■ Your assignment ■
The answer must be every line below that contains the string "agent".

■ Information provided ■
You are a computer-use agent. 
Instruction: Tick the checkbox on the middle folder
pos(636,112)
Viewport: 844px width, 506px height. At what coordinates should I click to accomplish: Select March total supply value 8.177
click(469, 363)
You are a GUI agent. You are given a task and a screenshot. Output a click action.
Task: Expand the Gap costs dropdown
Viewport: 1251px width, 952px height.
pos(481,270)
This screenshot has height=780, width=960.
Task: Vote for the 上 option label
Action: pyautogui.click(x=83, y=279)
--
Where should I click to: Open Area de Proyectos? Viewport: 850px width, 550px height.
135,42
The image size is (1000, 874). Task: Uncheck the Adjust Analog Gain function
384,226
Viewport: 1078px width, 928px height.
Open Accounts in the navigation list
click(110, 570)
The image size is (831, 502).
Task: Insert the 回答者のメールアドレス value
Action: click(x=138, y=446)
==
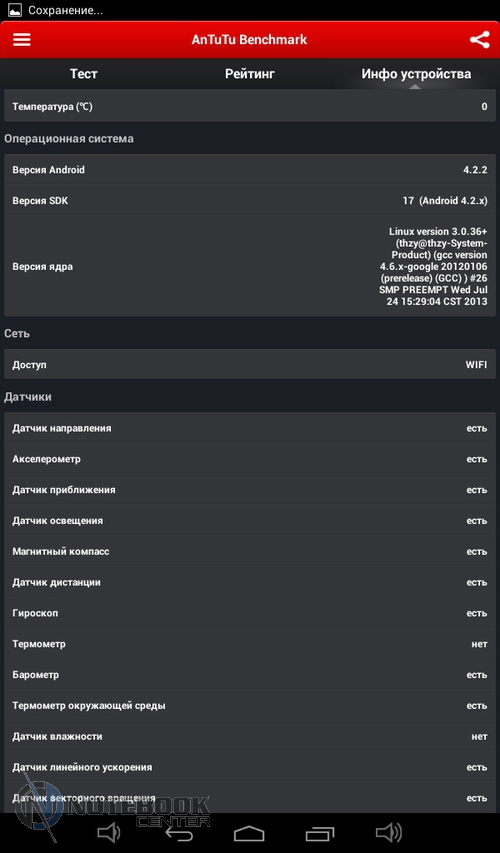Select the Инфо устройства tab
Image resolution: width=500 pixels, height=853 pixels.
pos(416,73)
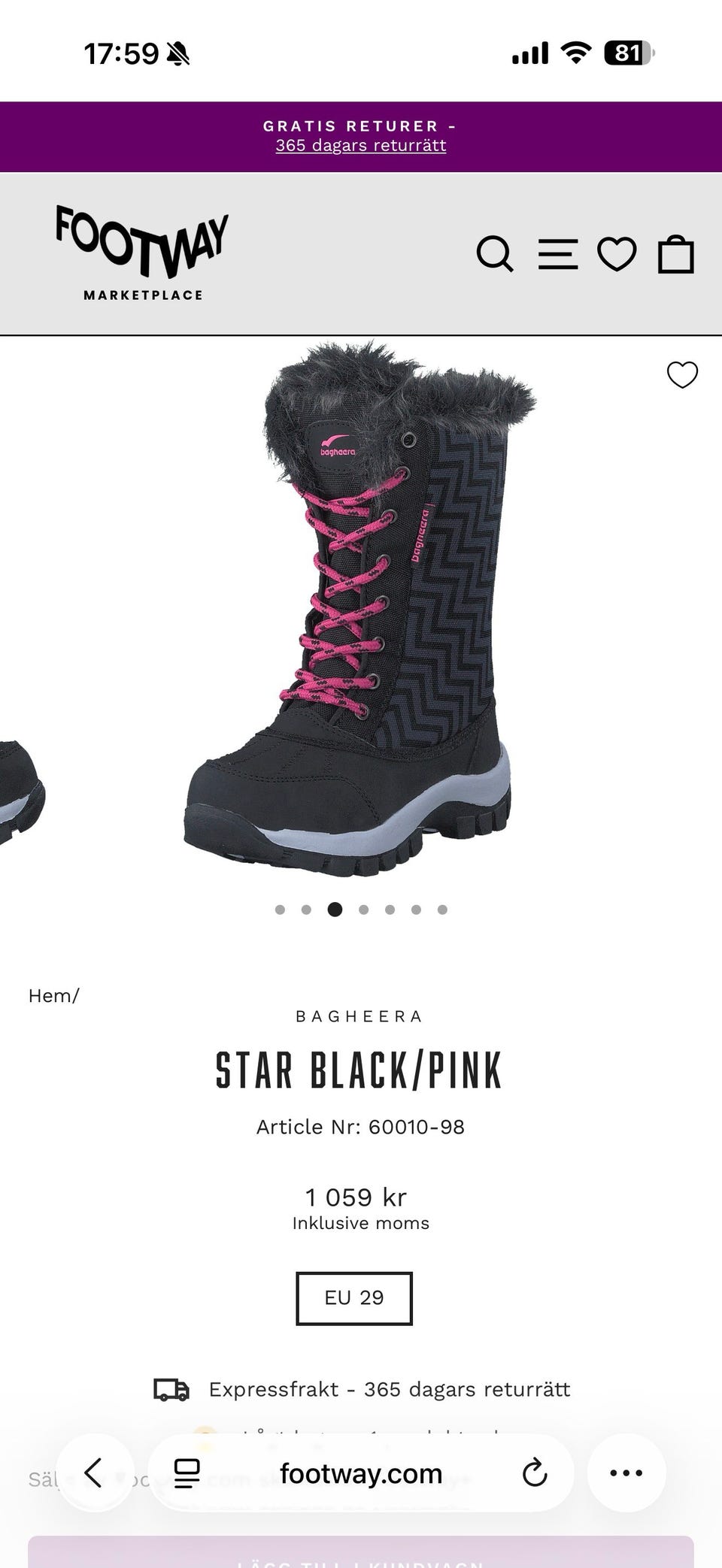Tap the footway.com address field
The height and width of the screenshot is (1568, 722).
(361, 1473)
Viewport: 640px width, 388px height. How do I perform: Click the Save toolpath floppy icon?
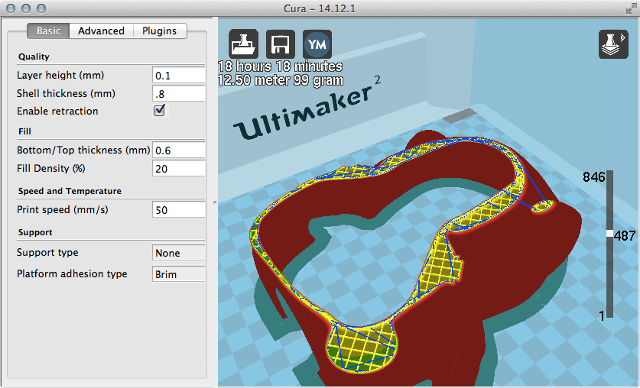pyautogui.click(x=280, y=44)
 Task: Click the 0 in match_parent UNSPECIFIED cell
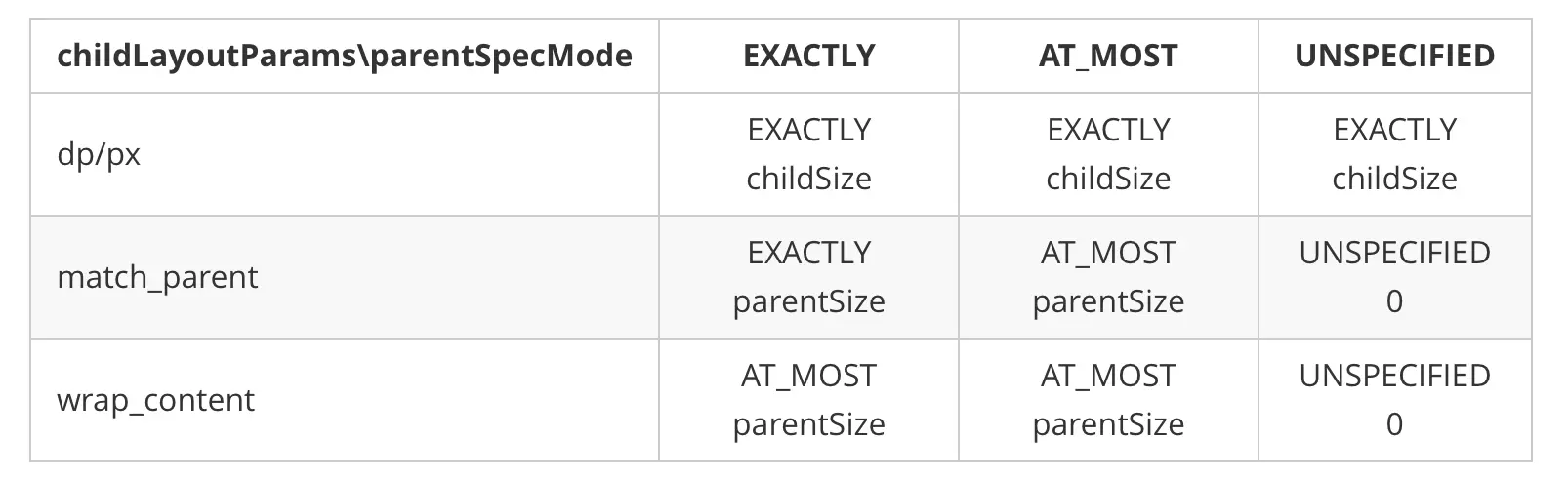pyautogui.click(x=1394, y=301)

■ Response to the task ■
You are a computer-use agent. 
You are a GUI agent. You are given a task and a screenshot. Output a click action.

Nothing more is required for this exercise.